The ABP Newport Wales Marathon route also touches the county of Monmouthshire, which is also superbly located if you’re looking for overnight accommodation on marathon weekend.
This historic border county was once fiercely contested. Thankfully it’s more peaceful today, although reminders of those castles remain with nine castles dotted across the stunningly beautiful landscape. There are plenty of other notable buildings. Not least the romantic ruins of Tintern Abbey in the Picturesque Wye Valley or the restored Shire Hall at Monmouth, scene of the infamous Chartist trial of 1839.
You can’t visit the area without tasting some of Wales’ best food and drink. Monmouthshire boasts four award-winning vineyards, several micro-breweries and cider mills as well as a wide range of high quality eating places, including country pubs and cafes, a hotel offering award-winning afternoon teas and two Michelin starred restaurants.

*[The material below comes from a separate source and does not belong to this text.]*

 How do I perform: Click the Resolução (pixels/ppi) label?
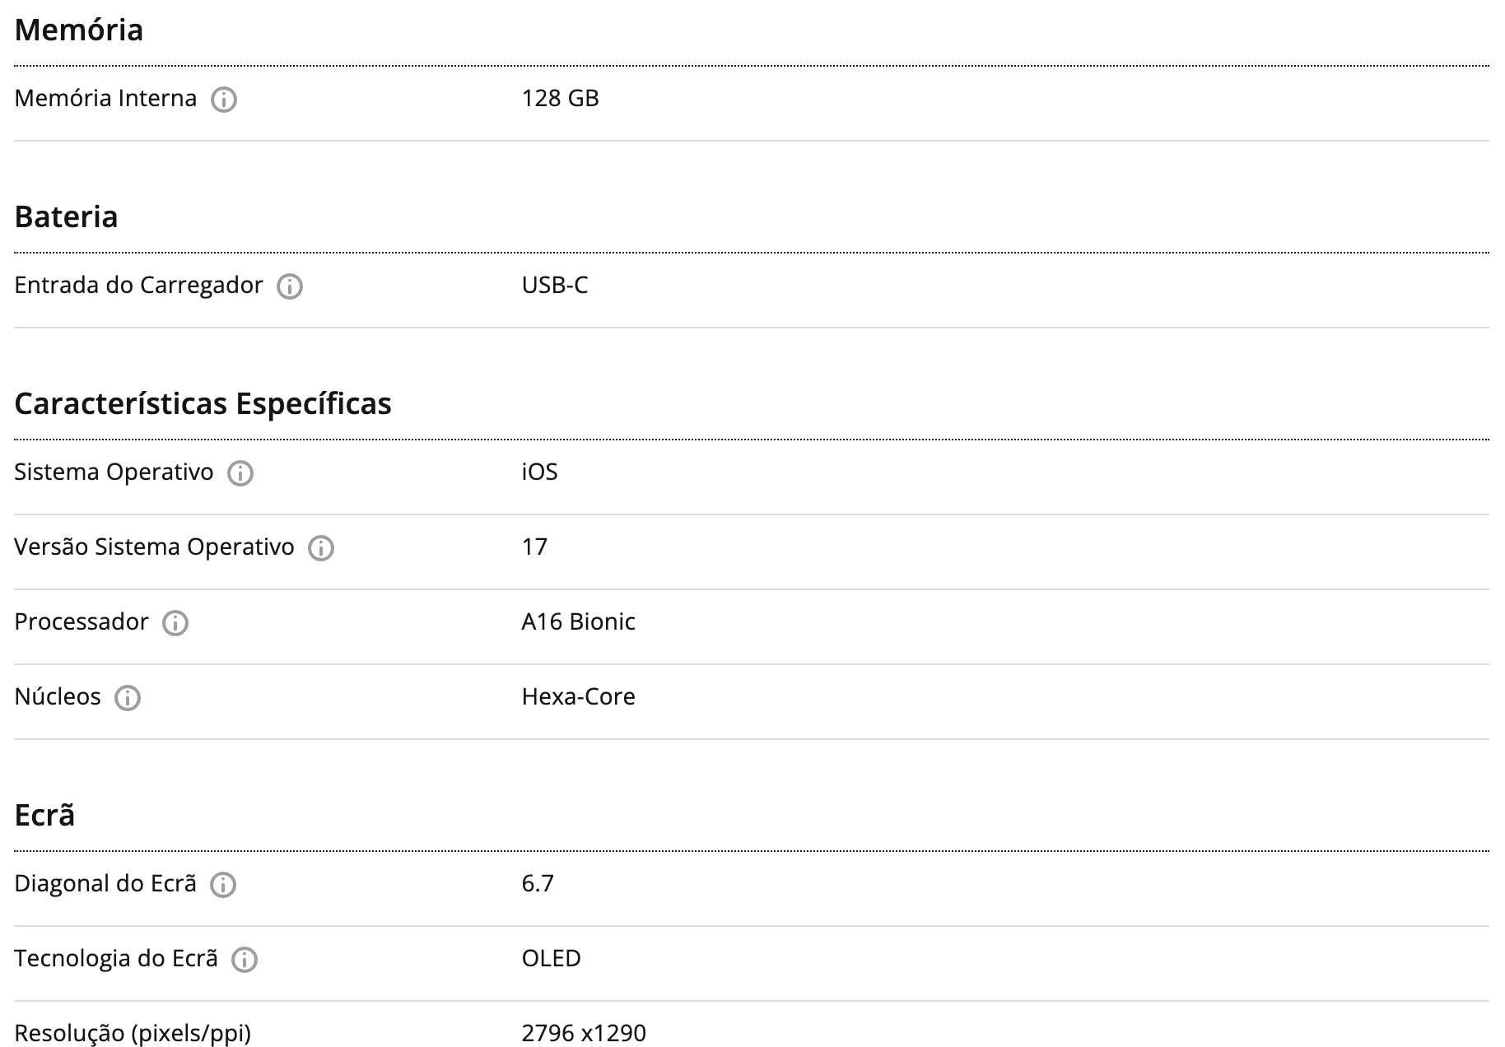[133, 1033]
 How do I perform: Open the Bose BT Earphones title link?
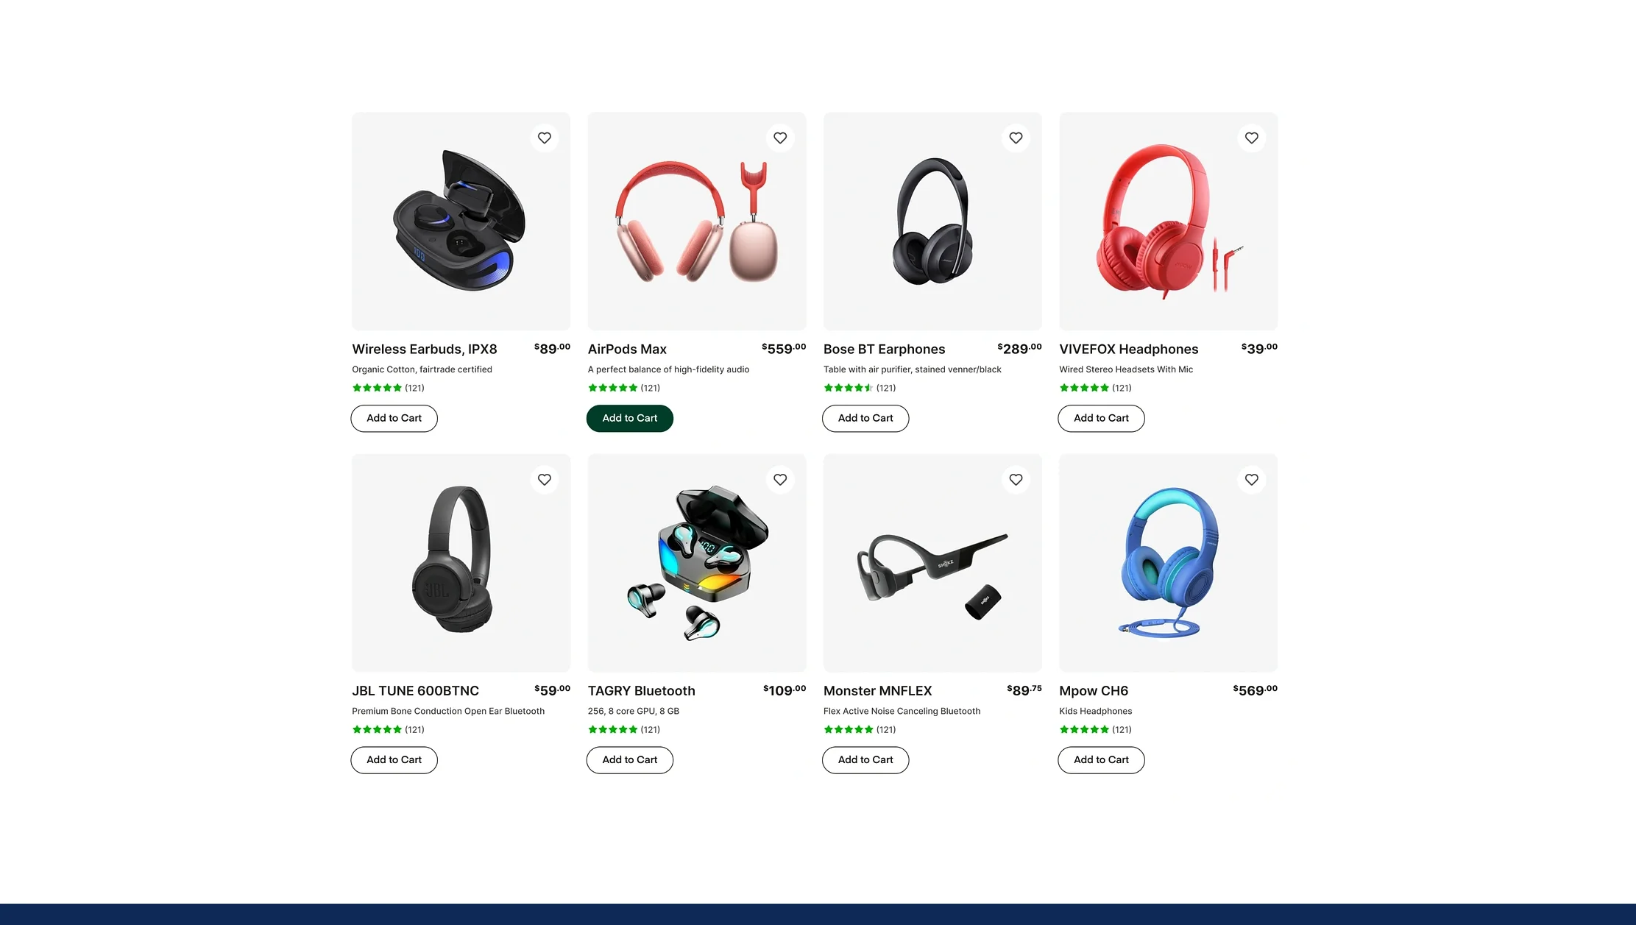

Chepstow’s position at the gateway to the Wye Valley makes it an ideal base for walking, with several long distance walking routes starting in the town. These include the Wales Coast Path – the World’s first complete coastal path – the Wye Valley Walk and the Offa’s Dyke National Trail. This Walkers are Welcome accredited town is home to the Coral Welsh Grand National at Chepstow Racecourse. It is also the start of two of the long-distance National Cycle Network routes: the Celtic Trail (220 miles traversing the southern edge of Wales heading west across the Newport Transporter Bridge), and Lon Las Cymru (185 miles heading north through the Brecon Beacons to Snowdonia).
Magor is the first town you come to when entering Wales on the M4, close to Junction 23a. Perfect for a quick stop or longer stay, its village square (filled with pubs, bakeries, shops and more) retains a rural charm.
Magor is the ideal base for the ecologically teeming Gwent Levels at Magor Marsh, and the Wales Coast Path. The sizeable remains of the 14th century Procurator’s House still stands proudly in the town and is the only one of its kind in Wales.
In the west of the county you’ll find the Monmouthshire & Brecon Canal, a reminder of the area’s industrial heritage, and the River Usk winding its way through the Britain in Bloom gold award winning town of Usk, and Abergavenny, home of the internationally renowned Abergavenny Food Festival and prestigious Abergavenny Festival of Cycling.